Addressing the anonymity and Integrity of Reviews

There has been a lot of chatter lately on the great worldwide web, about reviewing conduct. Rightfully so, it is a bit of a circus out there. The reason I started reviewing in the first place was because - well a) I was bored but b) I found it increasingly hard to trust reviews. At the time there were fewer bloggers and internet reviewers, and mainly reviews driven by corporates. I did not trust their intent, but I also rarely trusted their taste to be quite frank. I saw several cases of "complacent journalism" - where a writer who had earlier been penning down articles on various other subjects, was now writing a restaurant review. No wonder I ended up eating so many bad meals based on those weightless reviews; they couldn't tell their congress from their confit. Not that the slew of bloggers, such as myself, may be any different. But isn't that the internet for you? Hoards and hoards of bad information you have to sift through to find a few juicy slivers? A bit like entering a Tesco or a mega mall -  lots of junk - but you identify your favourites, make your own assessment of what is worthy. Favourites will differ - thats the good, bad and ugly of consumerism.

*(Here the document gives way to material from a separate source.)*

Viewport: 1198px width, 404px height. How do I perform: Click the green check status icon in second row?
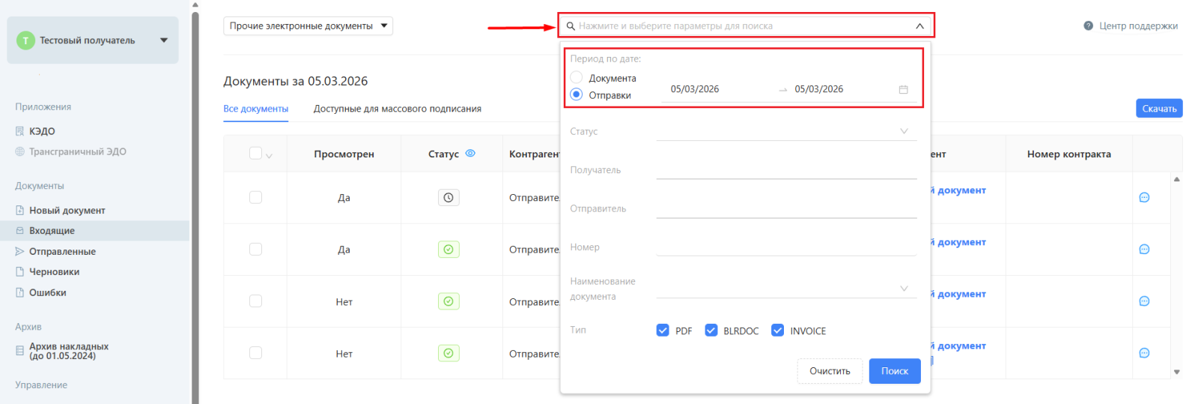point(449,250)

In the case of my reviews, some might find them too harsh, some spot on - that is a right each individual has to decide for themselves, and in that sense no one review may be entirely wrong. It is subjective after all. But that is where my qualm lies - how subjective should a review really be? Is it fair to criticise a dish simply because you don't like or understand certain food? Even if it is actually a perfectly authentic and delicious dish? Someone rightfully pointed out, a reviewer should know and understand a cuisine to some degree before reviewing it. Of course to some extent subjectivity comes in - for instance not liking a certain combination of flavours, how salty, or seasoned you like your food, etc. And then there are those cuisines you will bump heads for the first time - there always has to be a first doesn't there? But for the most part, a good review has to be able to objectify something as subjective as taste.
The other big topic to address is paid reviews and free meals. Do I or would I ever take money for a review? Most certainly NOT. Are all my reviews anonymous? No. Even though I do eat out a lot (anonymously), there are reviews I also conduct on invitation. Sometimes I am just too broke to spend on a hunch! I am often asked if that coaxes me somehow to write a little more favourably? No, not in the least. I don't force myself upon any establishment - they take a chance to invite me despite what the outcome may be. Does that alter my experience ? Well for any of you who do follow my reviews, I am annoyingly hard to please. From my experience, either they can cook or they can't. Either they have the palate, or they don't. Most of the time, I do try and go again on my own accord to gage it better. Unless of course the food is god awful, in which case how much better can it get anonymously! What does get skewed is the sense of service. The kind of service I will receive anonymously and from that on an invite, will certainly be quite different. They will be more attentive, but again they cannot fake the knowledge they may or may not have on the food, menu or establishment. Though I rarely comment on service, it's just too boring - unless it is exceptionally bad or great. On that note however, I will start mentioning on each review, whether it is paid for by me or not. I think that is a fair inclusion you all deserve to know of.
On that note I bid you adieu, until my next review - Artusi, coming soon!